[The data — start]
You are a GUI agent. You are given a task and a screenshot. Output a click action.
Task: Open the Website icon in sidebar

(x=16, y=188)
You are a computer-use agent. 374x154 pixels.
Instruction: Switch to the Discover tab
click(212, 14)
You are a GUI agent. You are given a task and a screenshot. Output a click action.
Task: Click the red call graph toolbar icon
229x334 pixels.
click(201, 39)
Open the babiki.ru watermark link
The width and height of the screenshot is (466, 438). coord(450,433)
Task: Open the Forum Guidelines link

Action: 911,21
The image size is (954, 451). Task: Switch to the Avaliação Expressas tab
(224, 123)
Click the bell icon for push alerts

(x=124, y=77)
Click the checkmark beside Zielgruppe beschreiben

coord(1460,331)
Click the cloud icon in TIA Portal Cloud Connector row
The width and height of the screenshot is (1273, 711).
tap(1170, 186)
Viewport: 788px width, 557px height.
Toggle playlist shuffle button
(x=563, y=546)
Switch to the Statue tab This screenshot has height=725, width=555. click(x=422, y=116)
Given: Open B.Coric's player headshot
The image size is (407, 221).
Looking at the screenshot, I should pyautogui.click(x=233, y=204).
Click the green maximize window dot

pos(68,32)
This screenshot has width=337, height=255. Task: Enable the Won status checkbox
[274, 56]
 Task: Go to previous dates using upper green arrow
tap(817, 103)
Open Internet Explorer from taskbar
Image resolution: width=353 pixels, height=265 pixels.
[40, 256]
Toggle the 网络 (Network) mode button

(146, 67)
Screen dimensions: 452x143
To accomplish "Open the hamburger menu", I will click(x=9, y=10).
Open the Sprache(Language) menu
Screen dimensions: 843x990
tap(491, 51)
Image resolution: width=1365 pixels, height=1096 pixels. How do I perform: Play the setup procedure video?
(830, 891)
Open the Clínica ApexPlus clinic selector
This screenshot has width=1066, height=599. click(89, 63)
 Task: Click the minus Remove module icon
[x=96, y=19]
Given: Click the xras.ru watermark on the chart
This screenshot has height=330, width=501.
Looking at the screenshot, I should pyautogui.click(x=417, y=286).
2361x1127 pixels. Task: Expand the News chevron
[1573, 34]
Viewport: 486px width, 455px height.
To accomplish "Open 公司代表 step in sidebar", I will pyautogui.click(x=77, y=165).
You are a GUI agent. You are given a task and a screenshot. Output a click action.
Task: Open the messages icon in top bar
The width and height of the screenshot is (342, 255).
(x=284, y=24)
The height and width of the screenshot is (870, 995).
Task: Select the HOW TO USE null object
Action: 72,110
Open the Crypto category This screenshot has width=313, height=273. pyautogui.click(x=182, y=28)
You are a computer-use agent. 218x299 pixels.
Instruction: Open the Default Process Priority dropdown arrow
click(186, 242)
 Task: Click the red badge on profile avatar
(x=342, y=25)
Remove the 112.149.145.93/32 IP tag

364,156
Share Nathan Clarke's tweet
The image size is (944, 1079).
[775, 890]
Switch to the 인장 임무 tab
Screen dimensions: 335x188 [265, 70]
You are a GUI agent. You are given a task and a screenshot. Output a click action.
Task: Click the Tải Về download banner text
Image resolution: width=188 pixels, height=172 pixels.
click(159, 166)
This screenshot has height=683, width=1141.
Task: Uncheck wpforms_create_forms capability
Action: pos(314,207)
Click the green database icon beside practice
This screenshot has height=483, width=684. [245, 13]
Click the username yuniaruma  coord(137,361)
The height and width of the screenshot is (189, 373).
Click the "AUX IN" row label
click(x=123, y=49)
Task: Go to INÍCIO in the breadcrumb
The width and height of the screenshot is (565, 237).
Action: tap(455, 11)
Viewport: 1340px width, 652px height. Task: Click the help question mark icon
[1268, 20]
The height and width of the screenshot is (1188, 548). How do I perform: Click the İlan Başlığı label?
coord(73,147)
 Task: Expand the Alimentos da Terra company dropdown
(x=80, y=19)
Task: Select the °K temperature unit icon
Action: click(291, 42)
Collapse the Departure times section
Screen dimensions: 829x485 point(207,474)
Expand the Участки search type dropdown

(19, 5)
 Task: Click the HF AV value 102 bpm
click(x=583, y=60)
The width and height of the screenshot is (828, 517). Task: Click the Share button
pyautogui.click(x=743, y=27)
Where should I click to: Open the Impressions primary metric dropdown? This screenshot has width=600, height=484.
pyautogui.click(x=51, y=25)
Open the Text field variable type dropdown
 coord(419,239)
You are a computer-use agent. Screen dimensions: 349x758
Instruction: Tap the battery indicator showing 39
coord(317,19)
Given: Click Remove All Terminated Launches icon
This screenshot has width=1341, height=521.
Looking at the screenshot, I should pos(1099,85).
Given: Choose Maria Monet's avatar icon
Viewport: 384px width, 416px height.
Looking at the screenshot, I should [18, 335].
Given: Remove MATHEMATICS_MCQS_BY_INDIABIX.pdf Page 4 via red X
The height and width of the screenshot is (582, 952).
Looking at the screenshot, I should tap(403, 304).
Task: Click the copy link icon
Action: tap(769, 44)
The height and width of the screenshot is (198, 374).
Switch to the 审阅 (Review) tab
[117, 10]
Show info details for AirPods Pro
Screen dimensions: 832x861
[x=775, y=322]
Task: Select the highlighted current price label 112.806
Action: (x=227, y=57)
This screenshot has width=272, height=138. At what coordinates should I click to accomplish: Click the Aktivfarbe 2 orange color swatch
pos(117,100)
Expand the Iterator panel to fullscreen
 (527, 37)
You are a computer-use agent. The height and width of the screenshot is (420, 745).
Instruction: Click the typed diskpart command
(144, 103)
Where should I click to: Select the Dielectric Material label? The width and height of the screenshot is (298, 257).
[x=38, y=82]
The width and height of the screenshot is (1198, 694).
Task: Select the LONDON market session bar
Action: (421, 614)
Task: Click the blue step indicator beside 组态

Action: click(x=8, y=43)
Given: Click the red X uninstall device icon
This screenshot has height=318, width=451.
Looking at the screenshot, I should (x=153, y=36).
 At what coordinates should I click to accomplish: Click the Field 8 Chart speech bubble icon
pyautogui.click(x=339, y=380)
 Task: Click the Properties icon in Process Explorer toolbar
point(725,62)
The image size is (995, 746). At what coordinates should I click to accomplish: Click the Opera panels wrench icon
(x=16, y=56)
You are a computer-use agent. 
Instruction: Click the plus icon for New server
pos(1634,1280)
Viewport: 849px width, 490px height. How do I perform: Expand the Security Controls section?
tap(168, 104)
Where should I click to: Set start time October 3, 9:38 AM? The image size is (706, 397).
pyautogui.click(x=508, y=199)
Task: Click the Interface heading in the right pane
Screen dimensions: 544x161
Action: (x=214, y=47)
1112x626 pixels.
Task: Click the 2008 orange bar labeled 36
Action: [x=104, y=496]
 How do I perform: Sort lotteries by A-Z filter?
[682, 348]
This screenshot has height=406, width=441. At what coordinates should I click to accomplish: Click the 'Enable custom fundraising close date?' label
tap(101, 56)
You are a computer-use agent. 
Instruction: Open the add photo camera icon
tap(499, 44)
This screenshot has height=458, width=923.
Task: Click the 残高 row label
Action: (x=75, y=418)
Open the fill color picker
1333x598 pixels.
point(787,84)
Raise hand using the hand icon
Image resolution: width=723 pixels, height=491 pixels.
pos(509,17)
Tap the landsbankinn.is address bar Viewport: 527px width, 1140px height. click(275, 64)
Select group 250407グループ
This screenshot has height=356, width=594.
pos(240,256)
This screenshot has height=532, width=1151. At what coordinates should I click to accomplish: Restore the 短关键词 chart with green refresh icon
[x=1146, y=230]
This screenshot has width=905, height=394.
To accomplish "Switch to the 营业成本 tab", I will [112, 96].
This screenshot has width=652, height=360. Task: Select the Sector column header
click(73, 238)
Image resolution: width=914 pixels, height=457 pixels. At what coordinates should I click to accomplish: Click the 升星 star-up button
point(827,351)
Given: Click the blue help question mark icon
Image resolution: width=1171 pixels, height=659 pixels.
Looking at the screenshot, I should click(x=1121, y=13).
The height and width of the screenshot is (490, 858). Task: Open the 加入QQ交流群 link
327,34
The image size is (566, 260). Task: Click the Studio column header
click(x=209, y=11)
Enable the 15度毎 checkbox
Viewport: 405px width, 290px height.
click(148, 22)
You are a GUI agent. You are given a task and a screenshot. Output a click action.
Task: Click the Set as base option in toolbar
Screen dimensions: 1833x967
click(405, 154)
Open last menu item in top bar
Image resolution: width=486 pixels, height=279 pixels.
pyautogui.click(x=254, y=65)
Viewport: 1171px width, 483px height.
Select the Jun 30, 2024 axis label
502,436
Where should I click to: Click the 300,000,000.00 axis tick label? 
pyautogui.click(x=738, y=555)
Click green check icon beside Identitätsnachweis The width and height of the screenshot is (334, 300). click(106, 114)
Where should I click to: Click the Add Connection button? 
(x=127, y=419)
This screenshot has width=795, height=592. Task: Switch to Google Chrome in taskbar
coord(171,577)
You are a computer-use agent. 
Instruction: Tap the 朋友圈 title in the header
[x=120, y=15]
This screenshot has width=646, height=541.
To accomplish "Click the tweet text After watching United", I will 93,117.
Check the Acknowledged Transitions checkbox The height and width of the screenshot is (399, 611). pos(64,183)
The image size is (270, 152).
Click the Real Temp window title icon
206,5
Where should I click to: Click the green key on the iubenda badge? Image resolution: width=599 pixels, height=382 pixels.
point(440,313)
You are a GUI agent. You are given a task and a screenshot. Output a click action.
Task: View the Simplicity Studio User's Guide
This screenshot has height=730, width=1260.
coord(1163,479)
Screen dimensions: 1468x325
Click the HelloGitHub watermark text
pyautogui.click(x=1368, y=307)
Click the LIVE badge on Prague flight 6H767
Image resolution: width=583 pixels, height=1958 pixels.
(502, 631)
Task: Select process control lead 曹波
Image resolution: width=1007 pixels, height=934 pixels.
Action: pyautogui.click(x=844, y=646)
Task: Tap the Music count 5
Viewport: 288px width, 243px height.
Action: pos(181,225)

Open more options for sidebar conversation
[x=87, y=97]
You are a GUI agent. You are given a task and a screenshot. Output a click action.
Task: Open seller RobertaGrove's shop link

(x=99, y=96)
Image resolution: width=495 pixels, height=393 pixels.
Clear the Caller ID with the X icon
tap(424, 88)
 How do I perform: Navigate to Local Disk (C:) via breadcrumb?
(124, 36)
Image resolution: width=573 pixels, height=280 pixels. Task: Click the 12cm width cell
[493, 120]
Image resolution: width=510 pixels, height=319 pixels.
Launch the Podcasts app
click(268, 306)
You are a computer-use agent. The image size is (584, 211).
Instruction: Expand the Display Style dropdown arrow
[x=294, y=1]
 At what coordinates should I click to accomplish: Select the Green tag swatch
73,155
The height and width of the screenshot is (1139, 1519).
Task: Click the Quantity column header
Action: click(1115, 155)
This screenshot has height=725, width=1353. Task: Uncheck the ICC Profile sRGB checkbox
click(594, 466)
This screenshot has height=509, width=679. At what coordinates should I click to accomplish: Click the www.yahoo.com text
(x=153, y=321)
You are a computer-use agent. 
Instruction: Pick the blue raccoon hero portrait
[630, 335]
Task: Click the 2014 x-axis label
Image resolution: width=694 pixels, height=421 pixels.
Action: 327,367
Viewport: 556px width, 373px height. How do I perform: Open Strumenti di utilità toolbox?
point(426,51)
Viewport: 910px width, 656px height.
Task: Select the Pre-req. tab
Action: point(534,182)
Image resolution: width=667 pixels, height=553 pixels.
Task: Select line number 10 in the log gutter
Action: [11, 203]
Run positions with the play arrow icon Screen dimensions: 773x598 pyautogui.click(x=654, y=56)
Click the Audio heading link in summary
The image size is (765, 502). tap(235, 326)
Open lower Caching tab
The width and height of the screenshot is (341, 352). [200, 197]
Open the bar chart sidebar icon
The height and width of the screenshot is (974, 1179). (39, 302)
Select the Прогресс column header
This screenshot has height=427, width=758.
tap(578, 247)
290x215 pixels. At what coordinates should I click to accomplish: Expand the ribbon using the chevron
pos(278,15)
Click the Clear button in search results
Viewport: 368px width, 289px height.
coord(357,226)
[The data — finish]
What you need to do ▸ Exact duplication is required for the lines above, from the line that contains "Viewport: 288px width, 243px height." to the line that contains "Select the Прогресс column header", inclusive; omit all others.

Task result ▸
Viewport: 288px width, 243px height.
Action: pos(181,225)

Open more options for sidebar conversation
[x=87, y=97]
You are a GUI agent. You are given a task and a screenshot. Output a click action.
Task: Open seller RobertaGrove's shop link

(x=99, y=96)
Image resolution: width=495 pixels, height=393 pixels.
Clear the Caller ID with the X icon
tap(424, 88)
 How do I perform: Navigate to Local Disk (C:) via breadcrumb?
(124, 36)
Image resolution: width=573 pixels, height=280 pixels. Task: Click the 12cm width cell
[493, 120]
Image resolution: width=510 pixels, height=319 pixels.
Launch the Podcasts app
click(268, 306)
You are a computer-use agent. The image size is (584, 211).
Instruction: Expand the Display Style dropdown arrow
[x=294, y=1]
 At what coordinates should I click to accomplish: Select the Green tag swatch
73,155
The height and width of the screenshot is (1139, 1519).
Task: Click the Quantity column header
Action: click(1115, 155)
This screenshot has height=725, width=1353. Task: Uncheck the ICC Profile sRGB checkbox
click(594, 466)
This screenshot has height=509, width=679. At what coordinates should I click to accomplish: Click the www.yahoo.com text
(x=153, y=321)
You are a computer-use agent. 
Instruction: Pick the blue raccoon hero portrait
[630, 335]
Task: Click the 2014 x-axis label
Image resolution: width=694 pixels, height=421 pixels.
Action: 327,367
Viewport: 556px width, 373px height. How do I perform: Open Strumenti di utilità toolbox?
point(426,51)
Viewport: 910px width, 656px height.
Task: Select the Pre-req. tab
Action: point(534,182)
Image resolution: width=667 pixels, height=553 pixels.
Task: Select line number 10 in the log gutter
Action: [11, 203]
Run positions with the play arrow icon Screen dimensions: 773x598 pyautogui.click(x=654, y=56)
Click the Audio heading link in summary
The image size is (765, 502). tap(235, 326)
Open lower Caching tab
The width and height of the screenshot is (341, 352). [200, 197]
Open the bar chart sidebar icon
The height and width of the screenshot is (974, 1179). (39, 302)
Select the Прогресс column header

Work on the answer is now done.